▶ **DATA SHOWN**:
"""

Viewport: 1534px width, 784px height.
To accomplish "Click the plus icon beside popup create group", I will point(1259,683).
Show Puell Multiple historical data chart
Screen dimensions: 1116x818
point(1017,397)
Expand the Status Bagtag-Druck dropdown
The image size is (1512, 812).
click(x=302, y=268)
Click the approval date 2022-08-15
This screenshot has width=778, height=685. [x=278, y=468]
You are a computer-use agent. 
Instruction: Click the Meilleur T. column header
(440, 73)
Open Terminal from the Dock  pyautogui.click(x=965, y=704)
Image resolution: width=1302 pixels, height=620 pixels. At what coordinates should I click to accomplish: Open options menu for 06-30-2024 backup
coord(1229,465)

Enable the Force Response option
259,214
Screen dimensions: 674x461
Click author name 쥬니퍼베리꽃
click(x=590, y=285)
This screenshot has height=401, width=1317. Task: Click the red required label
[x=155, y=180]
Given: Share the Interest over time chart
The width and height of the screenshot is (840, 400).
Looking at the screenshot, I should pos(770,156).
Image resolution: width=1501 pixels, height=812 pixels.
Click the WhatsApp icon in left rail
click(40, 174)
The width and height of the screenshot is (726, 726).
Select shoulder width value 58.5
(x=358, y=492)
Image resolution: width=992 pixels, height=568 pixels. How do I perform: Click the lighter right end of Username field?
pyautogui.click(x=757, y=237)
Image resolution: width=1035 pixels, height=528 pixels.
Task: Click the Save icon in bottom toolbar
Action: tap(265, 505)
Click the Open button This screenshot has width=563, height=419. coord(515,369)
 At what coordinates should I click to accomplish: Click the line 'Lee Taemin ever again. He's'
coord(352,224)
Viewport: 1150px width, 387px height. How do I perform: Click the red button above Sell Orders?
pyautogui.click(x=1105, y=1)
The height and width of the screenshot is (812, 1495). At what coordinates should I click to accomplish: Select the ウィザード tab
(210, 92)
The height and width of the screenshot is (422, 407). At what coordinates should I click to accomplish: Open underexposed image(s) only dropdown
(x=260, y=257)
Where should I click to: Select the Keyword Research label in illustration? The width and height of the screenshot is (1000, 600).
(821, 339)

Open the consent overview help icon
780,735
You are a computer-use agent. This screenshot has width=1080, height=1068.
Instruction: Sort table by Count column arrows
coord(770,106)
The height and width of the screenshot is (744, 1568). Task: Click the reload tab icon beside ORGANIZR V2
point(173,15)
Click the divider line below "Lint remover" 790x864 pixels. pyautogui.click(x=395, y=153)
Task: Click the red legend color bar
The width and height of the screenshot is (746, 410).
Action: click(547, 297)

"""

▶ **TASK BRIEF**:
An exact restatement of the lines from the one with "The height and width of the screenshot is (422, 407)." through the last line of the data is the only acceptable answer.

▶ **RESPONSE TO THIS TASK**:
The height and width of the screenshot is (422, 407). At what coordinates should I click to accomplish: Open underexposed image(s) only dropdown
(x=260, y=257)
Where should I click to: Select the Keyword Research label in illustration? The width and height of the screenshot is (1000, 600).
(821, 339)

Open the consent overview help icon
780,735
You are a computer-use agent. This screenshot has width=1080, height=1068.
Instruction: Sort table by Count column arrows
coord(770,106)
The height and width of the screenshot is (744, 1568). Task: Click the reload tab icon beside ORGANIZR V2
point(173,15)
Click the divider line below "Lint remover" 790x864 pixels. pyautogui.click(x=395, y=153)
Task: Click the red legend color bar
The width and height of the screenshot is (746, 410).
Action: click(547, 297)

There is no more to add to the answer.